══ WORKING DATA

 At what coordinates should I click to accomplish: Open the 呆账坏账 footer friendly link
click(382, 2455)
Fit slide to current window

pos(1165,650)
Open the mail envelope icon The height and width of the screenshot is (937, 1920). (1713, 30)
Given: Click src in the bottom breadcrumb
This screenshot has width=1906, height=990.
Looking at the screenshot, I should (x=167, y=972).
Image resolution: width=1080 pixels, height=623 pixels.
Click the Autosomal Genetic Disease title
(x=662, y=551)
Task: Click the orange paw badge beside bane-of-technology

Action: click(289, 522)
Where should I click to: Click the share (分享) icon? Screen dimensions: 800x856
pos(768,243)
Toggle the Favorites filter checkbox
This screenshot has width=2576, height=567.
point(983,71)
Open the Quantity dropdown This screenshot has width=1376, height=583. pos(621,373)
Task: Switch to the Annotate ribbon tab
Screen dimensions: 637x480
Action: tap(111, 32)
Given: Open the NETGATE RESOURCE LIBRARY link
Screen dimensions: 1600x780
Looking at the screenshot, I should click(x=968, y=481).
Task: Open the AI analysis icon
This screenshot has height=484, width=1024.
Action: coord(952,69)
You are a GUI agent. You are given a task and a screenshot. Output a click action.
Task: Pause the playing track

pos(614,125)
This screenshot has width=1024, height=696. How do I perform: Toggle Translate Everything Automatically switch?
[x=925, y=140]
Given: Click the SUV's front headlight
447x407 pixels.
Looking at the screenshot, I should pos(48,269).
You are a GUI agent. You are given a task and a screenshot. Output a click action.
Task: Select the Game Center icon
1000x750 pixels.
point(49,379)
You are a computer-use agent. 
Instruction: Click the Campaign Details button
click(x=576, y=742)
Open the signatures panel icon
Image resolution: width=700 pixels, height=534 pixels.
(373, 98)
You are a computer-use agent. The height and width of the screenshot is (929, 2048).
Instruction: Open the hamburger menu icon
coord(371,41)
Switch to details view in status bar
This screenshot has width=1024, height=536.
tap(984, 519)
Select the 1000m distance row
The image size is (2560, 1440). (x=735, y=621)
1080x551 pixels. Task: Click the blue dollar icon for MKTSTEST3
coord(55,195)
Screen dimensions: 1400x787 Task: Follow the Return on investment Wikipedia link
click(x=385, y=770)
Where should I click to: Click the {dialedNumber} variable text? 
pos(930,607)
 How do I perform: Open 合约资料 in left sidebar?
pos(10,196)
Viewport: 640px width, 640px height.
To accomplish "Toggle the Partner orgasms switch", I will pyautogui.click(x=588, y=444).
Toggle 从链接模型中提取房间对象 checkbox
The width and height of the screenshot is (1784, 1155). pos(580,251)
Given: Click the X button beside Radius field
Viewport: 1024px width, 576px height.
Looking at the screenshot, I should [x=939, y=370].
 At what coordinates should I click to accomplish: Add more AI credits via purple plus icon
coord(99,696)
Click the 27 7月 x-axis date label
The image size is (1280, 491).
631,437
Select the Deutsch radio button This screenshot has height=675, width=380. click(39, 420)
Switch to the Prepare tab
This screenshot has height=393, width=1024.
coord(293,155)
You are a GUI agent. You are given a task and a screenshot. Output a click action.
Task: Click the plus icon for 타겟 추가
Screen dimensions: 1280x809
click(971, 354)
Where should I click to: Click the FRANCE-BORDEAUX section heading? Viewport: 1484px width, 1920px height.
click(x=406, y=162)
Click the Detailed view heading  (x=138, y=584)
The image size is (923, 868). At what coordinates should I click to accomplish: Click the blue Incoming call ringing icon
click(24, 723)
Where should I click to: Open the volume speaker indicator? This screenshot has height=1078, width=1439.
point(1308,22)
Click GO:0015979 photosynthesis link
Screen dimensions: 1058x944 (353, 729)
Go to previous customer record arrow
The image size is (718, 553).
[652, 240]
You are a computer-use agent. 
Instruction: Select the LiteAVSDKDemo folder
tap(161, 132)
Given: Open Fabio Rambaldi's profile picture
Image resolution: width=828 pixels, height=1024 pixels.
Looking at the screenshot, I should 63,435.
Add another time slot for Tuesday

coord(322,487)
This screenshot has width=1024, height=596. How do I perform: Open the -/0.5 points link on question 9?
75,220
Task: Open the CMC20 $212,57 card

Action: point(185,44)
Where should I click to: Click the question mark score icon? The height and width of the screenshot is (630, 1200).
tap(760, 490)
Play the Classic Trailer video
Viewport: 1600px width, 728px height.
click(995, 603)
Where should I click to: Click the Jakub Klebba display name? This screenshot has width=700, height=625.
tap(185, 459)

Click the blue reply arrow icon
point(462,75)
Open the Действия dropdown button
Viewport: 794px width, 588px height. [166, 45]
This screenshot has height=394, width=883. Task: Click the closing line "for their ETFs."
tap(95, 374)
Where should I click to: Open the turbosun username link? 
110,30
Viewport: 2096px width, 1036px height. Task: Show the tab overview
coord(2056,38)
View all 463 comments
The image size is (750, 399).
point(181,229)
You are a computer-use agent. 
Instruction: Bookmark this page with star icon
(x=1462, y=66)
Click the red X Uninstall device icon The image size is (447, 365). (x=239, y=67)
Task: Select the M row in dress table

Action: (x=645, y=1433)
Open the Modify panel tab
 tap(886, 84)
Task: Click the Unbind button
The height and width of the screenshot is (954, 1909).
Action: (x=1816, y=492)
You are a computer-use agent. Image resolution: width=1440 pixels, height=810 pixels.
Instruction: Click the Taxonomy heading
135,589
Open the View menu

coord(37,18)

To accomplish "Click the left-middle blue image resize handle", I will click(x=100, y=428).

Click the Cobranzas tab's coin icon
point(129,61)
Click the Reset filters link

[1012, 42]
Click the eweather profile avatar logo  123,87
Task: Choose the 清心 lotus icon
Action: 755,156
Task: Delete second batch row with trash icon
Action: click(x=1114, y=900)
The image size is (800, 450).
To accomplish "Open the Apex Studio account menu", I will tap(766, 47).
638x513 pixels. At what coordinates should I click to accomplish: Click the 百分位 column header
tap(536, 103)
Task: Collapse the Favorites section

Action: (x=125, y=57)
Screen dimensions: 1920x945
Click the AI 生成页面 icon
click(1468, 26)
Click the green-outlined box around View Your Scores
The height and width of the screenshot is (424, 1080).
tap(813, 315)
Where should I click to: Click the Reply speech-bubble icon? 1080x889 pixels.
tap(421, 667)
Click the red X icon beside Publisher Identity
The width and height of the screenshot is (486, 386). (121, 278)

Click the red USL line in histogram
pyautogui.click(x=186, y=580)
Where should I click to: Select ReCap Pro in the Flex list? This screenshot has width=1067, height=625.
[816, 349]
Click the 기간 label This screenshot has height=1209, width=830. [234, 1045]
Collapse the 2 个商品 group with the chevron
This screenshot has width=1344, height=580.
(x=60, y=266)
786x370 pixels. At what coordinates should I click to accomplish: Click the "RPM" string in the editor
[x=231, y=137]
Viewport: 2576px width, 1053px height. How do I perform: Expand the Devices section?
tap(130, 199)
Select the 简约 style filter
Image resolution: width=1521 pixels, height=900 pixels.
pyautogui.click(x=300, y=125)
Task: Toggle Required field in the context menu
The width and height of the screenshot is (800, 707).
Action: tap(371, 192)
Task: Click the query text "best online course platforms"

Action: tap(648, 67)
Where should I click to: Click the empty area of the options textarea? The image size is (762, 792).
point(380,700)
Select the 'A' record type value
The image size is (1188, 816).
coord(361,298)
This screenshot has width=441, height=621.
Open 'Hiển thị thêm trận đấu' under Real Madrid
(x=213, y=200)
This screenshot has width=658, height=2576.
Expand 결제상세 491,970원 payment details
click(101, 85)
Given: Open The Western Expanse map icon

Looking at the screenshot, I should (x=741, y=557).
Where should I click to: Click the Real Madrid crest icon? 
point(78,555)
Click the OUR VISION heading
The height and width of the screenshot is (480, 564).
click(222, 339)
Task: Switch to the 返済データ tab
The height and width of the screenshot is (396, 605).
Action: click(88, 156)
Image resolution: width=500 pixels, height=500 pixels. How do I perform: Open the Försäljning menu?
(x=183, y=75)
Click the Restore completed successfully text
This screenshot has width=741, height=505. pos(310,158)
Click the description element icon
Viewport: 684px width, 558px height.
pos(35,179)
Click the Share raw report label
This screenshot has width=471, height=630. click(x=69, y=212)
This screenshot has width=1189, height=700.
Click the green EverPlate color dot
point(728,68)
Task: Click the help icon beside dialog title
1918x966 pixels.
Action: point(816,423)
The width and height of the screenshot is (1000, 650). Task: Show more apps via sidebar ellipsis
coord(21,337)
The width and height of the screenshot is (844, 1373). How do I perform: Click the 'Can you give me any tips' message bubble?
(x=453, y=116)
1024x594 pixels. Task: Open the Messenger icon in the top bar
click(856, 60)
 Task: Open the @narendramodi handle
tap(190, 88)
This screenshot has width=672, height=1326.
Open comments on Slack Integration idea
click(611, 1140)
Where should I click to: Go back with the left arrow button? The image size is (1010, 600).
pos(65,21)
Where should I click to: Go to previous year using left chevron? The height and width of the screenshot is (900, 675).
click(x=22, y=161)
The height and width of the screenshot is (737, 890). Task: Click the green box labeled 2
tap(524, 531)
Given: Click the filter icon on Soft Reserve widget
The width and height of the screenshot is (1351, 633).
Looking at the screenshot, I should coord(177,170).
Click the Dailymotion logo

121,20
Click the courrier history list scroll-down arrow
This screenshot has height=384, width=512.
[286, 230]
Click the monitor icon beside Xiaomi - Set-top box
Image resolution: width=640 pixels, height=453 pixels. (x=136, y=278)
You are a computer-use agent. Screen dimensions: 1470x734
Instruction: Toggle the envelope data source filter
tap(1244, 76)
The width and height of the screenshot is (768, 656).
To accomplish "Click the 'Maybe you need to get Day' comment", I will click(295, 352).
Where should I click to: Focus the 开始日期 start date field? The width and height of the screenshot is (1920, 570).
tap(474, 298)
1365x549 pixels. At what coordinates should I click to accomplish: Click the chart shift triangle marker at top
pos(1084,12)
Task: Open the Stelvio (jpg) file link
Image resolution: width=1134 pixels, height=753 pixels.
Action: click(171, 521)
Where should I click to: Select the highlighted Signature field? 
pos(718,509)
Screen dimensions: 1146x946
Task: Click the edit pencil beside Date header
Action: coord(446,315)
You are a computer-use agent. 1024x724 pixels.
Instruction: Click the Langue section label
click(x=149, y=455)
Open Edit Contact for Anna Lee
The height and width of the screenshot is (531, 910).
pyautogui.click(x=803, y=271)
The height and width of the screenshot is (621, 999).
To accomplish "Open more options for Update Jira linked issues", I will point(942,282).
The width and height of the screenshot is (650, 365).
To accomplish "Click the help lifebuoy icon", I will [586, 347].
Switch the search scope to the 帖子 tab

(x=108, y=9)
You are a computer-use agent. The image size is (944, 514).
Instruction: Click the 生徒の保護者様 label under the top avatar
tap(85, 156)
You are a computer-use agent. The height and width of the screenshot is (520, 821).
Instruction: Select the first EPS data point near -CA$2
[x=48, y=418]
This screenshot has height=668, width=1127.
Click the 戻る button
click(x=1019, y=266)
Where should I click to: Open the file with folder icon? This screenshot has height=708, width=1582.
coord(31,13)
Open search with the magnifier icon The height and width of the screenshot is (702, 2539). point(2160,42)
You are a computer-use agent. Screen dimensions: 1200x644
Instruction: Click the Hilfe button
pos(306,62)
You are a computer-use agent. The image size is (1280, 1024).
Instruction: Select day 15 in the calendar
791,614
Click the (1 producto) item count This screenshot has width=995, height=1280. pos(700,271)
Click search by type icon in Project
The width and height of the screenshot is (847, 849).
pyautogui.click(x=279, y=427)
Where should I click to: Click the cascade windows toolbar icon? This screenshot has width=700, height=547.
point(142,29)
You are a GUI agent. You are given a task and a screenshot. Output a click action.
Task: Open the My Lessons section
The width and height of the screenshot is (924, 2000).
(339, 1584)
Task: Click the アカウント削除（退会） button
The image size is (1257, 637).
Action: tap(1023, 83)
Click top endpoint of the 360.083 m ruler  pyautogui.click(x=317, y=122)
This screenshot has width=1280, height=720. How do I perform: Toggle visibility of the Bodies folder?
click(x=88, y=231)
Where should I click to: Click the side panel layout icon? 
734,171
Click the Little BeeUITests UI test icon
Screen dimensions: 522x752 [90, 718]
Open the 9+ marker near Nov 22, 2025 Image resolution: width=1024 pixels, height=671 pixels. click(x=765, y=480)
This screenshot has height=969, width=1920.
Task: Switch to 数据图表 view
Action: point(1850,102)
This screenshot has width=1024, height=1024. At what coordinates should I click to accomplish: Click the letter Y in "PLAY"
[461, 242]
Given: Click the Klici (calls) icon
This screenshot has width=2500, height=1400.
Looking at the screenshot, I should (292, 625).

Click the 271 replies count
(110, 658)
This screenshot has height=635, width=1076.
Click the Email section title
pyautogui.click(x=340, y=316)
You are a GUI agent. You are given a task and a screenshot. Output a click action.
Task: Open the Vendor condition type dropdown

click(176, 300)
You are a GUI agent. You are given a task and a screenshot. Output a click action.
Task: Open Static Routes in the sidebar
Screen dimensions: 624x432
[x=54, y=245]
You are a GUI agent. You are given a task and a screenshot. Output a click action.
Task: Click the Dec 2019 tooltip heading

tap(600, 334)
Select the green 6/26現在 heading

════

→ **HOW TO COMPLETE THIS TASK**
The answer must consist of every line from the data that holds the string "help".

→ **ANSWER TO THE EXERCISE**
Task: Click the help icon beside dialog title
To accomplish "Click the help lifebuoy icon", I will [586, 347].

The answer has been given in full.